Fiction | Novel | Adult | Published in 1997

Plot Summary

Comfort Woman is the debut novel by Nora Okja Keller, published in 1997. Using alternating points of view, Keller tells the story of Beccah, a Korean-American woman born and raised in Hawaii, and her Korean mother, Akiko. When Akiko passes away, Beccah is largely ignorant of her mother’s life story, and the reader learns about Akiko’s life concurrently with Beccah’s discoveries.

The story opens with Beccah remembering her mother confessing to the murder of her father, who had died several years earlier. Akiko makes it clear that this was not a fast, sudden act of violence but rather a result brought about through intention—she wished him dead, and eventually he died. Beccah worries that she has done the same when Akiko passes away, remembering many times in her youth when she wished Akiko dead. She reflects on her relationship with her mother; she loved her very much when she was calm, but she recalls how she would go into fits and commune with spirits. After her father’s death, Akiko tries to move them both back to Korea, but only makes it as far as the Big Island of Hawaii, where Akiko is forced to put Beccah into school and get a job. After a series of bad jobs she is hired by Auntie Reno, who employs her as a waitress in her café but also believes that Akiko has a real connection to the spirit world and employs her as a medium. Beccah reluctantly admits that this probably saved their lives.

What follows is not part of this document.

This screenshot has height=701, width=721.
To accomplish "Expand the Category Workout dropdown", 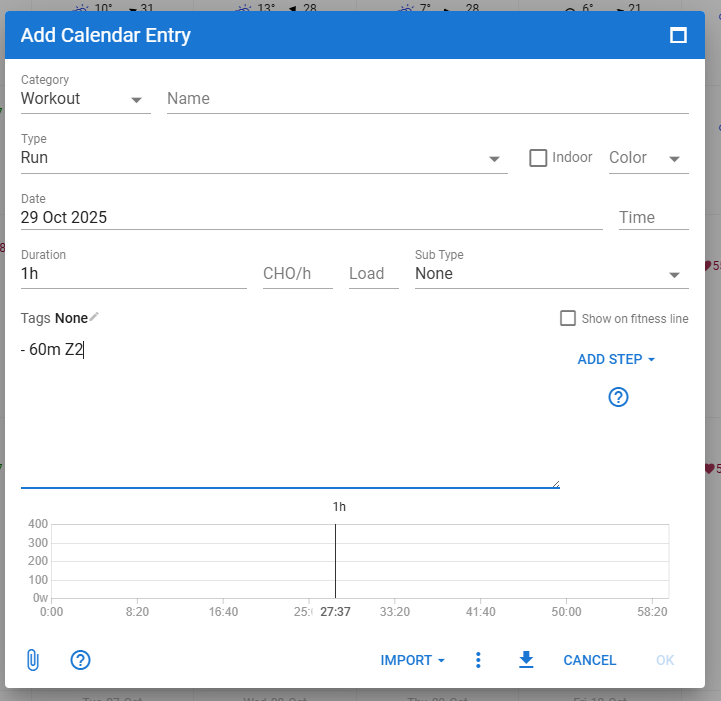I will click(136, 99).
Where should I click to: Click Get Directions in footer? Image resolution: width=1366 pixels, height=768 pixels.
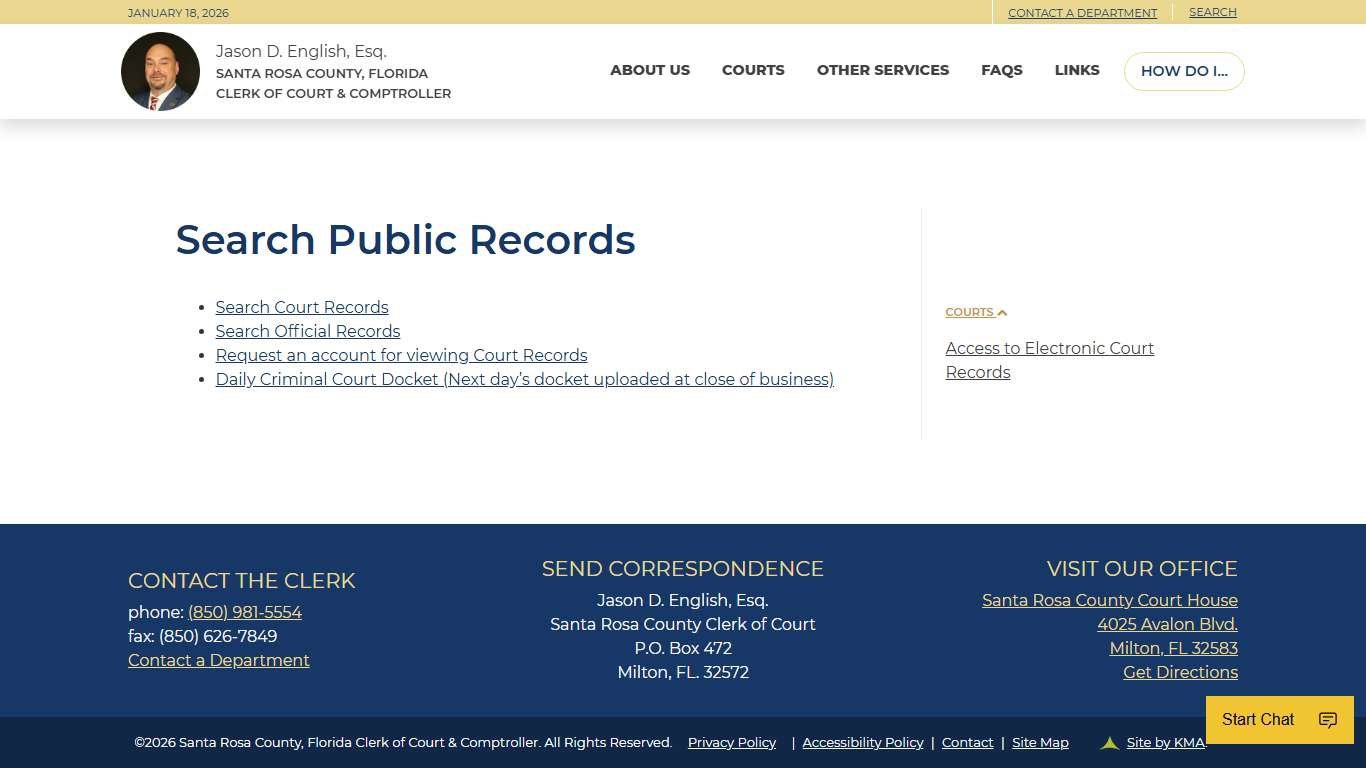point(1180,672)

The story switches to Akiko’s point-of-view as a young mother. Her name is not really Akiko, it is Soon Hyo. She reflects on the fact that her daughter, Beccah, is the only living thing she loves. She remembers that after her own parents died in Korea during World War II, her older sister, in need of a dowry to get married, sold her to the Japanese. At first Akiko serves in the recreation camp by helping the women in the stalls, who all have iterated names such as Tamayo 29 or Akiko 40. The women in the stalls serve as prostitutes for the Japanese soldiers and they take on the name assigned to their stall. They live terrible lives confined to the stall. Akiko 40 suffers a breakdown and begins shouting in defiance, so she is brutally executed as a message, and Akiko finds herself selected to replace her as Akiko 41.



Beccah remembers her childhood. She was teased by her classmates because her mother was so strange, making her resentful of Akiko. But she also remembers her mother telling her about Saja the Death Messenger; when Beccah had nightmares about the demon, her mother took a dead chicken and made bait out of it to fool the demon, allowing Beccah to relax.

Akiko experiences incredible horror as a Comfort Woman. Every night a long line of soldiers forms, waiting to take their turn with her. She is raped, beaten, and otherwise abused. She becomes pregnant and undergoes a horrific forced abortion that has a terrible impact on her health. Some of the soldiers adore her and wish to be abused in turn. Slowly, Akiko loses her sense of identity and believes that her soul dies in the camp, leaving her as a shell, untouched by the horrors inflicted on her body.

Beccah remembers growing up with her mother and being terribly embarrassed by her behavior. Akiko goes into trances and fits at an increasing pace, encouraged by Auntie Reno, who simultaneously believes Akiko is crazy and gifted with a spiritual connection. Beccah does like the connection to her Korean heritage that Akiko offers her.



Akiko seizes an opportunity and flees from the Recreation Camp. She is taken in by Christian Missionaries, but she fears being put up for adoption, knowing that many Japanese families adopt Korean children as servants. The minister takes Akiko’s silence and blankness for self-possession and maturity, and he encourages her to marry Mr. Bradley in order to get out of Korea. Akiko agrees, even though she does not love Bradley—but there is a sort of mutual regard, and Bradley takes Akiko’s silence as obedience. Bradley eventually moves them to Hawaii, and Akiko is surprised to find herself pregnant despite her experiences in the camp.

In the current time, Beccah has learned the truth of her mother’s experience and struggles to process it. She realizes that Akiko suffered incredibly and yet tried, in her way, to protect her daughter and pass down her cultural legacy to her. Beccah realizes that it is now up to her to use the knowledge she has gained.

Keller’s use of dual points-of-view allows her to contrast the experiences of Akiko and Beccah, both of whom struggle against forces they don’t understand. Akiko’s horrific experiences in the Recreation Camp make her insane, but her daughter slowly realizes that Akiko’s fits, trances, and dancing are all understandable reactions to her suffering, and along with the reader sees Akiko as a hero by the end of the story.